60 N.C. 215 | N.C. | 1864
Upon the trial of this case, in Orange Superior Court, there seems to have been no dispute as to this state of facts:
The plaintiffs are proprietors and managers of a select school in the county of Orange, for the government of which they have adopted various regulations, and among them the following:
(14) "Charge per session, $125 in advance, which covers board and tuition, bed and bedding, fuel and washing. *133
(15) "When the place is engaged, the session's charge is considered due, unless the boy be prevented from coming by the act of God. Notice of continuance or withdrawal to be given a month, at least, before the end of the session."
The defendant applied for the admission of three of his sons (216) into this school, and after receiving a favorable answer and a copy of the regulations, from which the foregoing was extracted, he wrote to the principal of the school as follows: "Your communication to Mr. Saunders was handed me this morning. I gladly avail myself of the opportunity of handing my boys over to you, hoping that you may not be disappointed in them."
The boys were not sent to the school of the plaintiffs, but to another school in the same county, without notice to plaintiffs.
The plaintiffs averred and proved a readiness on their part at all times to fulfill their undertaking.

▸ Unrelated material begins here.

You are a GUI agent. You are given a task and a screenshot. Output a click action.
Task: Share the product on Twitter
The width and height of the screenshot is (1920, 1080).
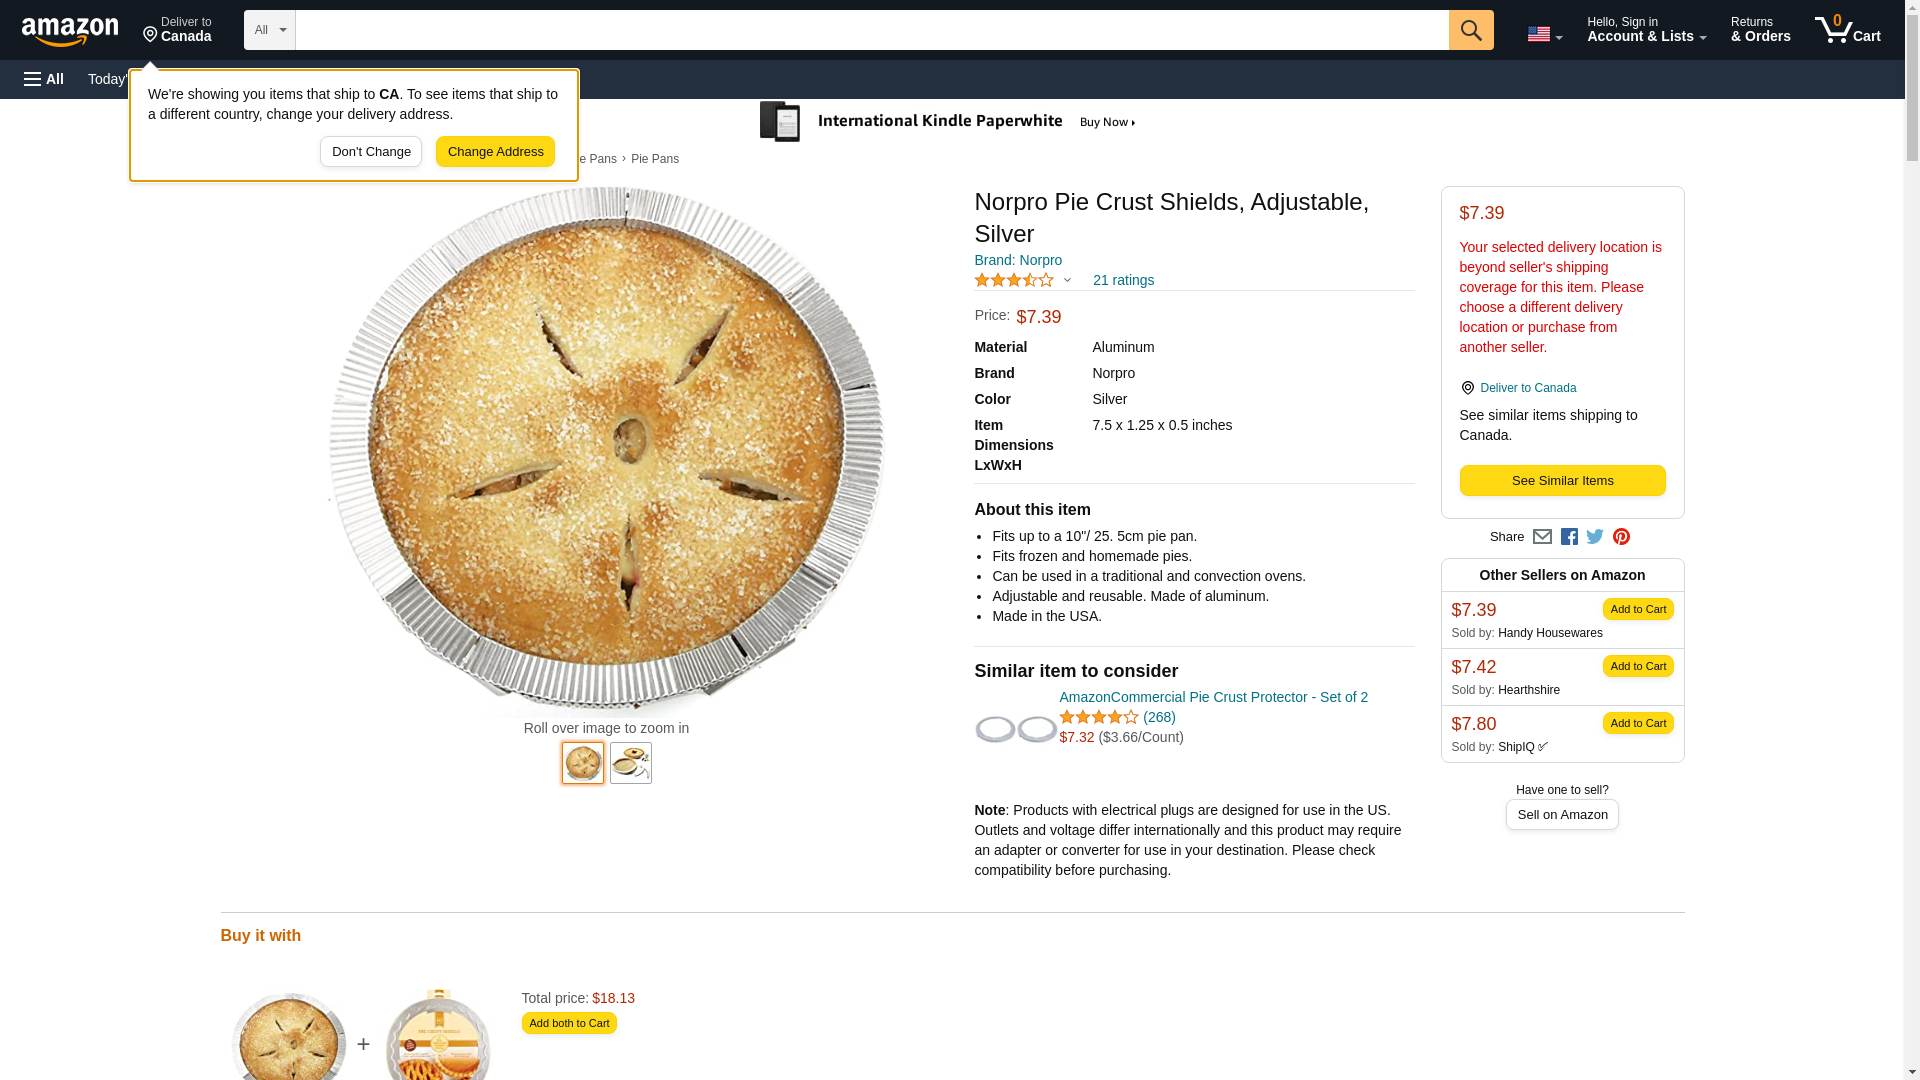[1595, 537]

The counsel for the defendant, upon this state of facts, contended that inasmuch as the boys were not actually entered at the school, by being sent there, the contract on the part of the defendants was not complete. The counsel, however, consented that the jury might find a certain amount of damages, subject to the opinion of the court upon the point of law raised by him.
The court gave judgment for the plaintiffs and the defendant appealed. We are of opinion the court properly interpreted the negotiations between the parties.
The school is a select school; application is made for the admission of three boys; the managers engage to receive them, and announce at the same time that when a place is engaged, the session's charge is considered due; and the defendant then writes: "I gladly avail myself of the opportunity of handing my boys over to you, hoping that you will not be disappointed in them."
This certainly imports an engagement on the one hand to take charge of the boys, and a promise on the other to send them. There were mutual obligations, for the violation of which one or the other, as the case might be, would have legal cause of complaint.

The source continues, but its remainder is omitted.